** RECORDS FOR THE EXERCISE follows **
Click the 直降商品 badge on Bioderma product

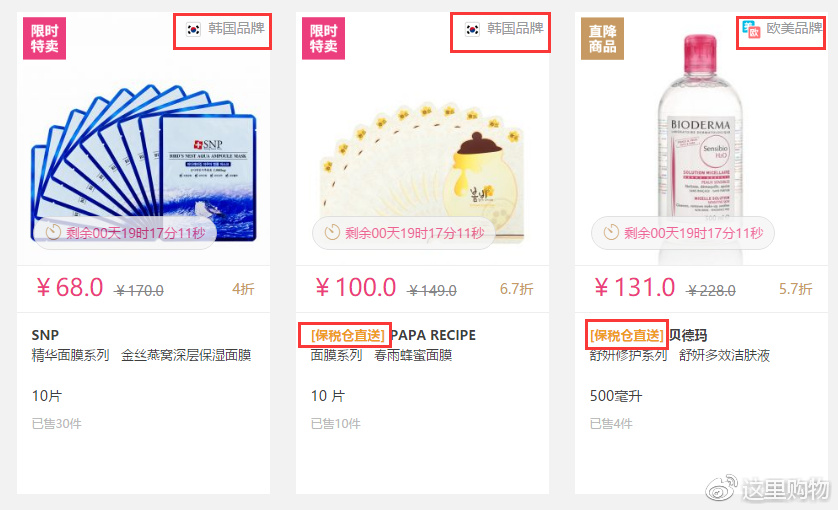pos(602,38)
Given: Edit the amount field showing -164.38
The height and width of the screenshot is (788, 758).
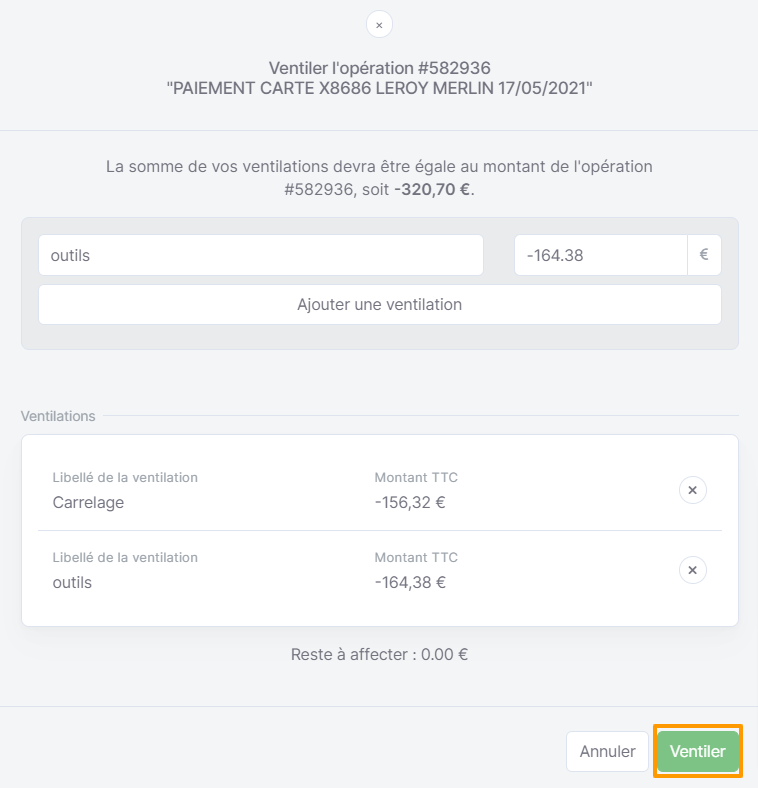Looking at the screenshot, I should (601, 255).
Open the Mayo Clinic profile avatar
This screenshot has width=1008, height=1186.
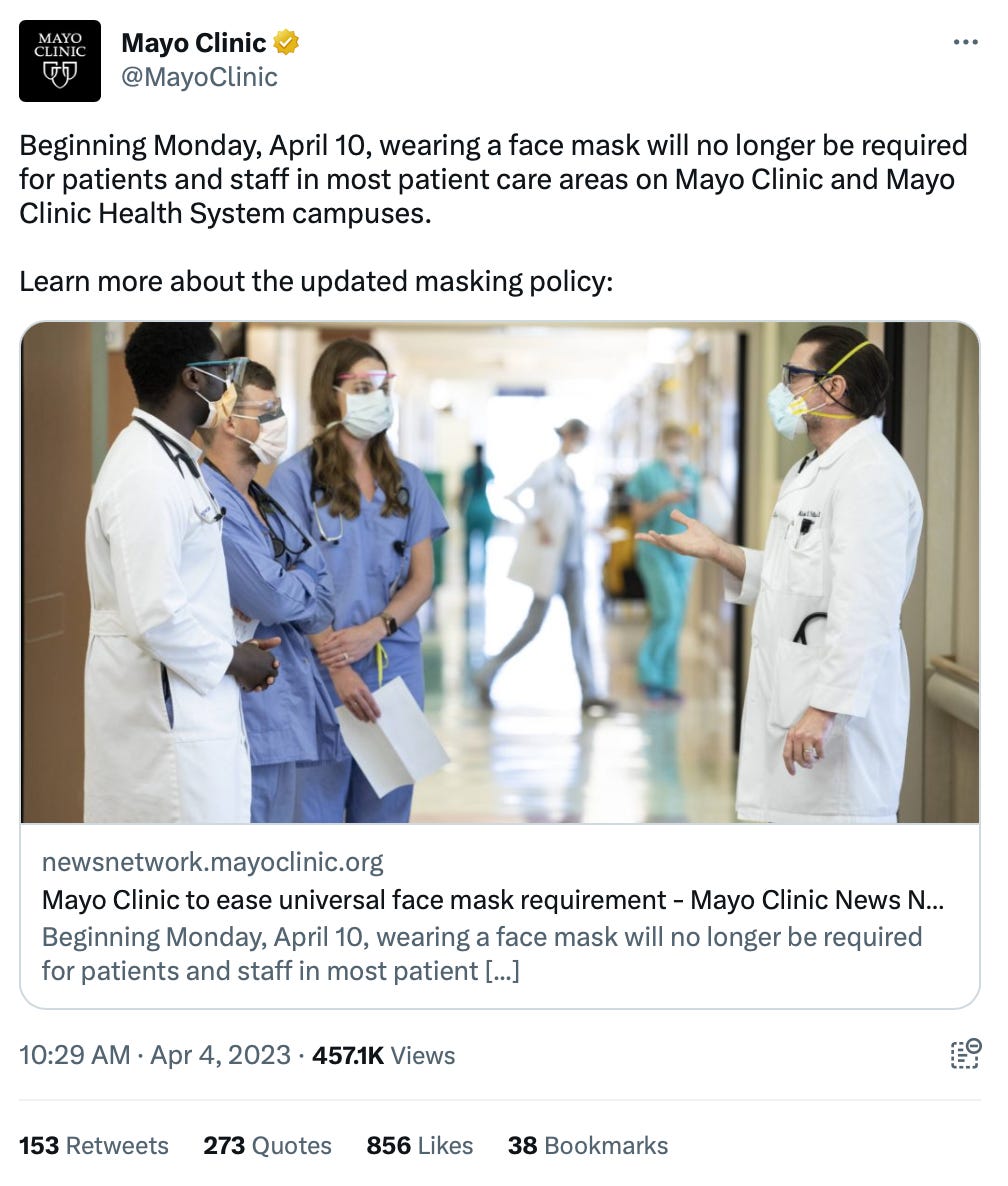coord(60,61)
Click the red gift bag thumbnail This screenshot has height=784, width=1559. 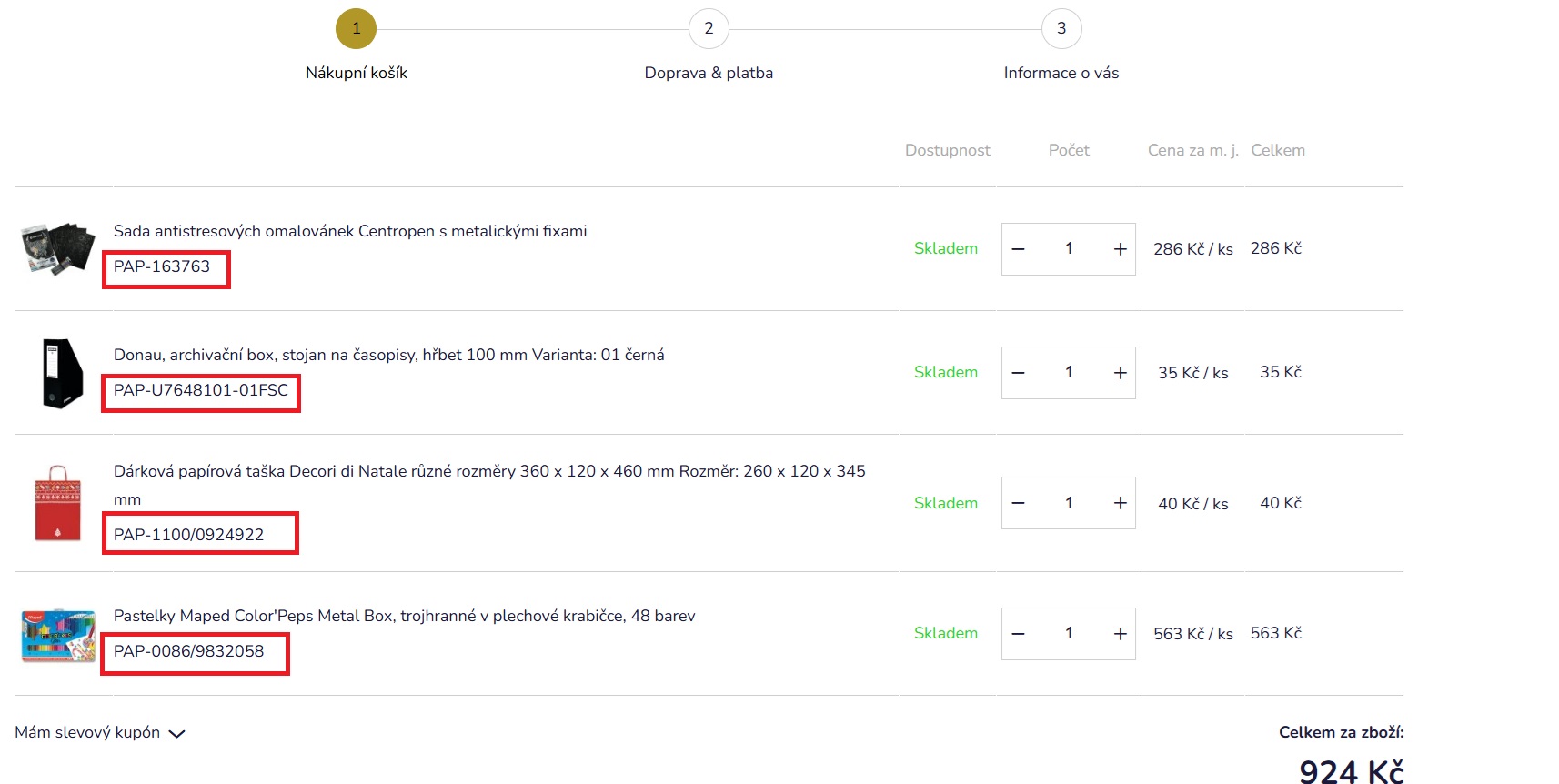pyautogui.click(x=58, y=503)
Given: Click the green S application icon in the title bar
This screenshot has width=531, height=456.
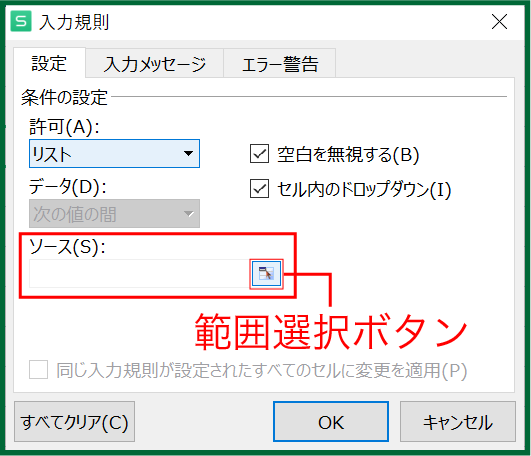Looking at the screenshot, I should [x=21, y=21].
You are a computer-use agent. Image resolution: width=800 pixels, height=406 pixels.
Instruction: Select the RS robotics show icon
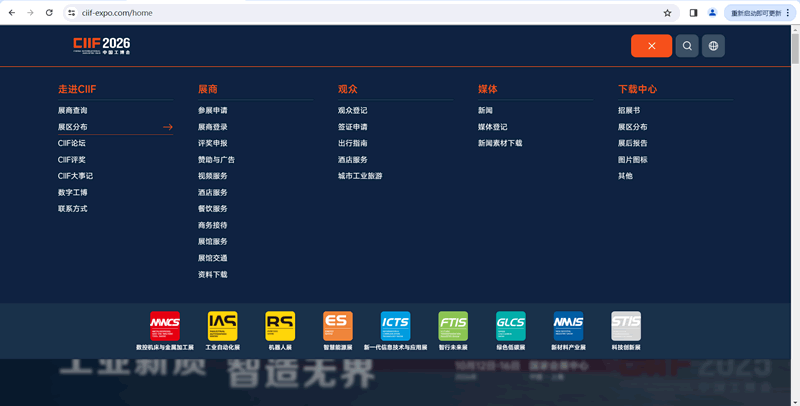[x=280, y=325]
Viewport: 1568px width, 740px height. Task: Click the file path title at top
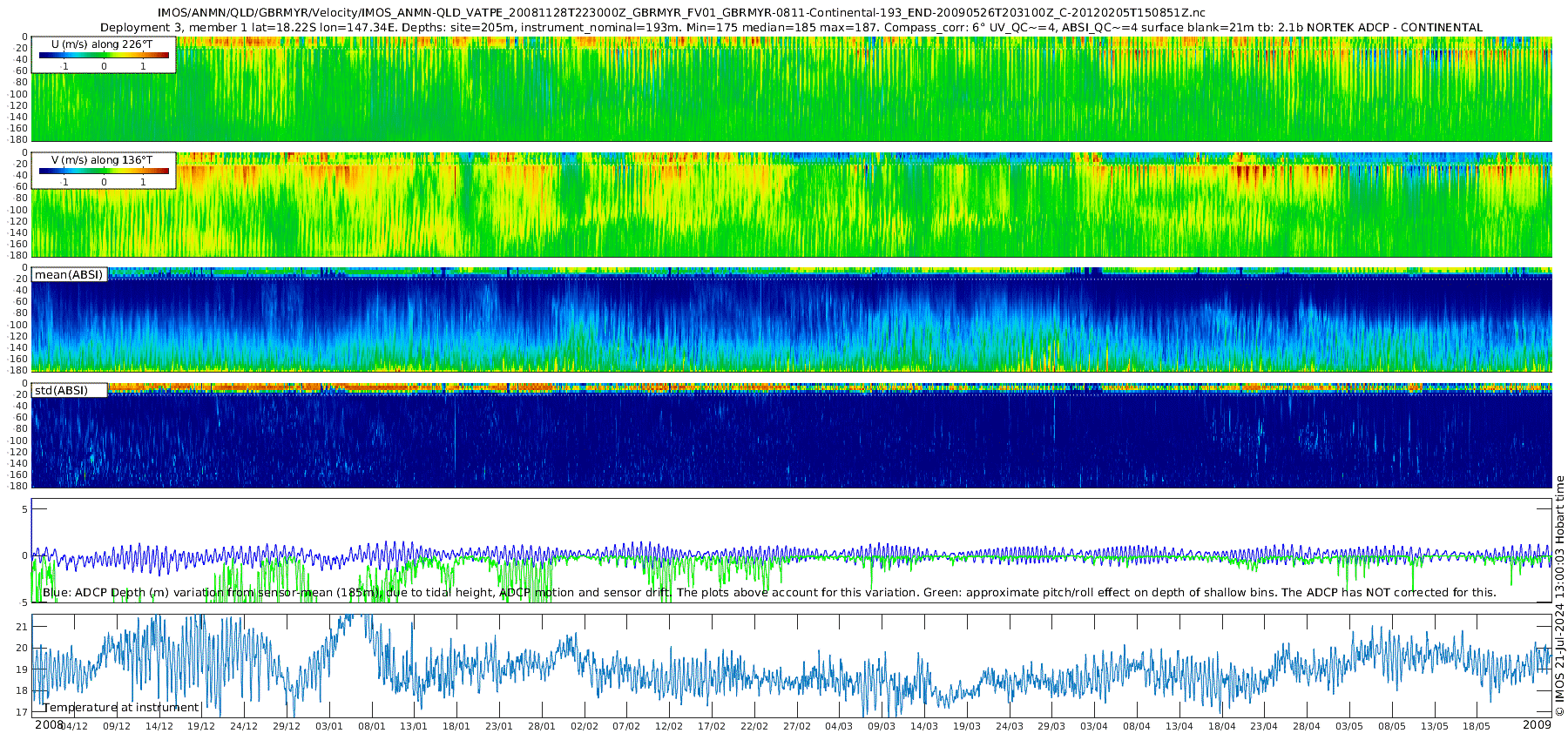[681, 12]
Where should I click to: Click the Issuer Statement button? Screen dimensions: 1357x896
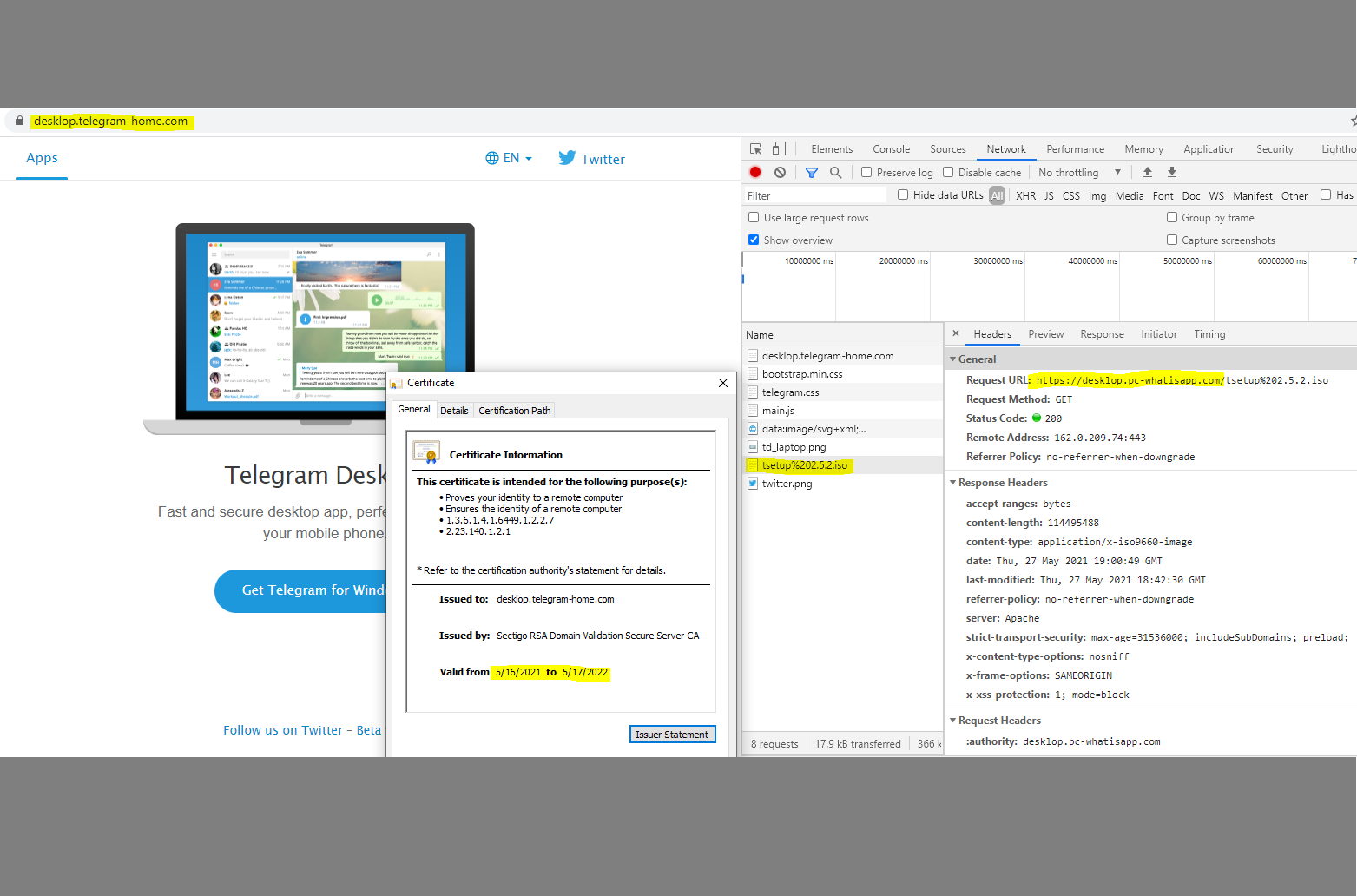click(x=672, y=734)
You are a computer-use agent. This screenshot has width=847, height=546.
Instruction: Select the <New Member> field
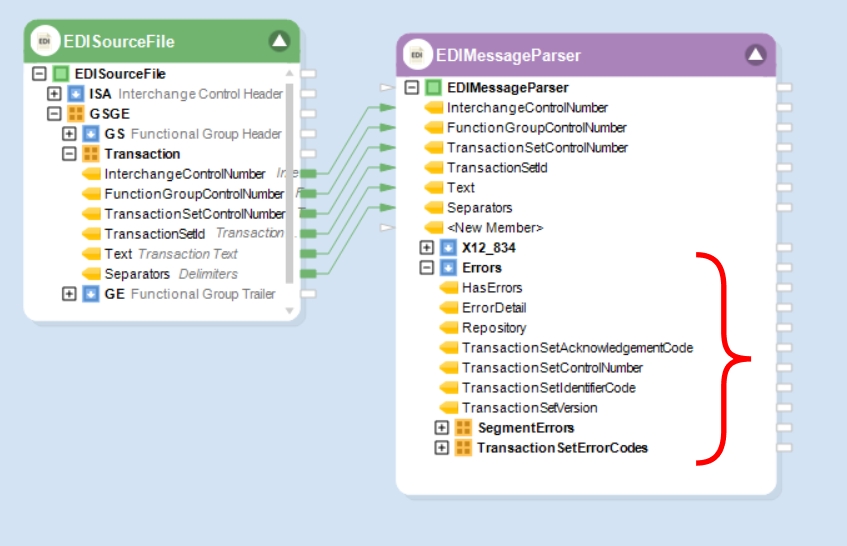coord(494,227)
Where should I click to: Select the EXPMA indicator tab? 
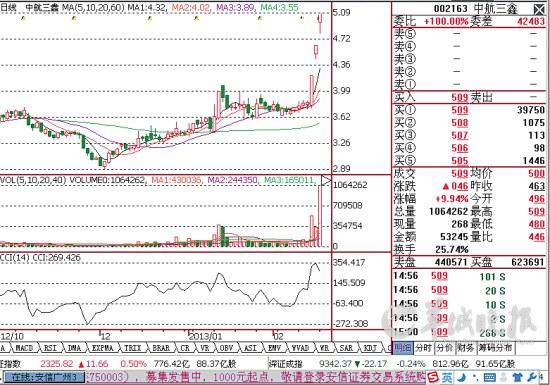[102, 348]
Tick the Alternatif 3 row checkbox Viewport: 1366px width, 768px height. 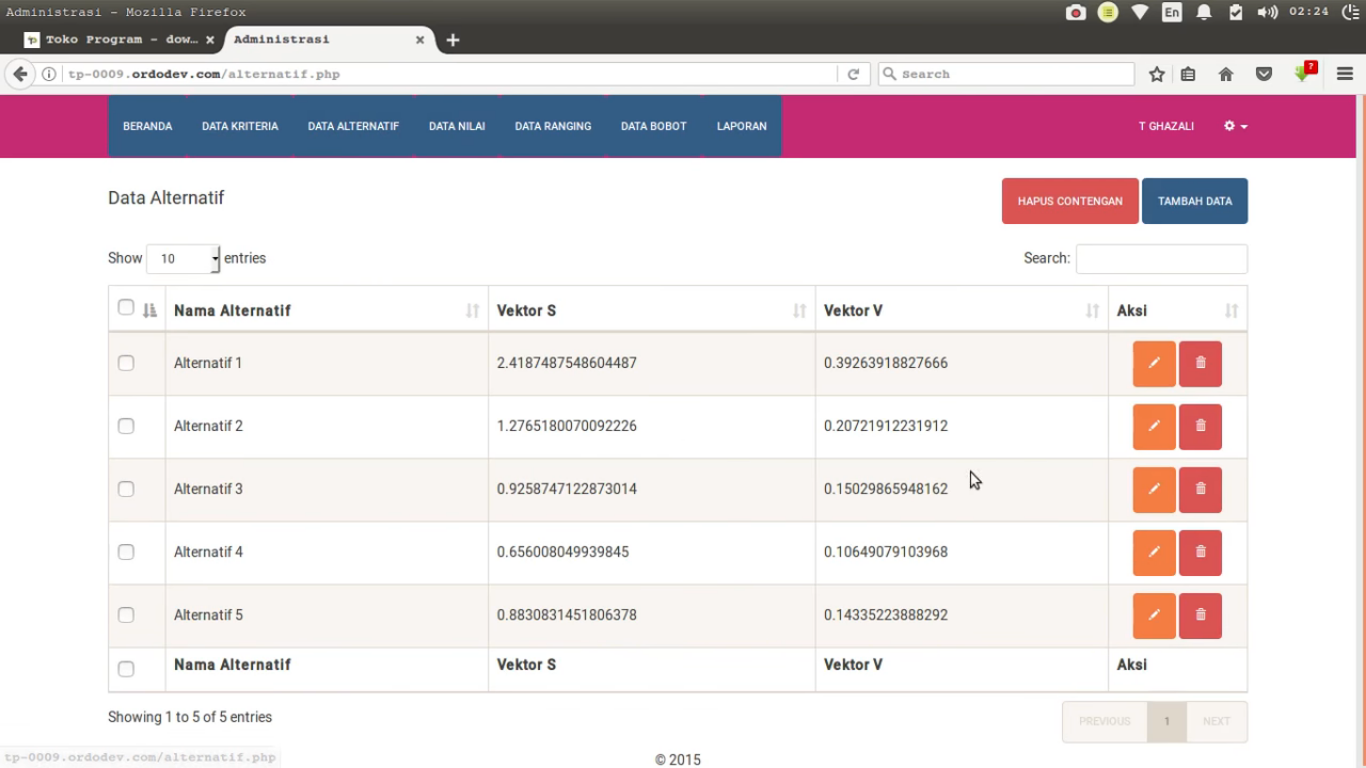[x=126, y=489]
** End of RECORDS FOR THE EXERCISE **
Your answer should consist of all lines above that include the string "Given".

Given: Edit the amount field showing -164.38
Given: Click the green S application icon in the title bar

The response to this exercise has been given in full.